The Future of Fee Simple Title

Plaintiff, commonly known as mortgagor and herein the household is mislead and now held to losses from the defendants mortgage loan acceptance for giving conventional mortgage financing as follows:

defendants induce the title holder into something that may or may not be withheld by the United States governments that is known to be the future of housing. This may also be the case where the anticipated revocation of fee simple title is under way under a uniform instrument and covenants that reduce the state’s sovereignty over real property laws to mere recording jurisdiction.

Fee simple title held by the estate, under the jurisdiction of states such as Oregon, Washington and California will not hold in the long-term as American homeowners are reluctantly discovering. This theory is predisposed to MersCorp controversy, debt collections agencies appointed as Federal Financial agents with authority of color and badge, to the fact the banks liabilities transferred consumer’s equitable interests into shares of a Special Purpose Entity.

Where a mortgage is abated in favor of equity, the equity transferred by economic conversion mark the transaction a bona-fide sale of legal title rather than an enforceable mortgage obligation or conventional mortgage indebtedness. Allegations are supported by evidentiary and sustained fact charging the major banks with using tax payer insured lines of credit to acquire legal title to properties throughout this nation.

Thereafter defendants perfect title in a cooperative entity “SPE” while moving off-balance sheet burdensome liabilities.

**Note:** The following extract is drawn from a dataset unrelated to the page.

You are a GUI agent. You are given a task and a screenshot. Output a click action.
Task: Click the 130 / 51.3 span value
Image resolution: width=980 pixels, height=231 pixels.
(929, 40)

Defendants are banks and non banking affiliates who as a lender structure their balance sheets to capitalize on the cost of funds the can access independent of the Fed using title transferred away from the household. This fact allows a bank to create a value ten times (10:1 ratio) the value of the mortgage note they received from the alleged title holder and debtor.

Plaintiffs’ claims brought nationwide are failing in spite of the obvious errors and omission or willfully misleading and materially unenforceable foreclosure procedures used from state to state.

Plaintiffs will continue to fail in arguments for a wrongful foreclosure under a deal structure that calls for repurchasing back the title under a nominee Mers Corp as a condition precedent to initiating a foreclosure. Mers Corp satisfies a basket of sins that includes transferring title back to the estates alleged borrowers without the burden of disclosing the need for Reconveyance or disclosing the borrowers is a grantee before it is a grantor under a conventional mortgage foreclosure procedure.

As if an unanticipated benefit to have emerged, beyond the architect’s imagination, is the Mers Corp role as a nominee. So mistaken is the mis-joinder of claims that the judicious fails to see Mers Corp as the only means for granting legal title back to the household under reverse purchase and sale.

Where the household proclaims MersCorp has no standing, it is obvious why these matters end up as an abandonment of title.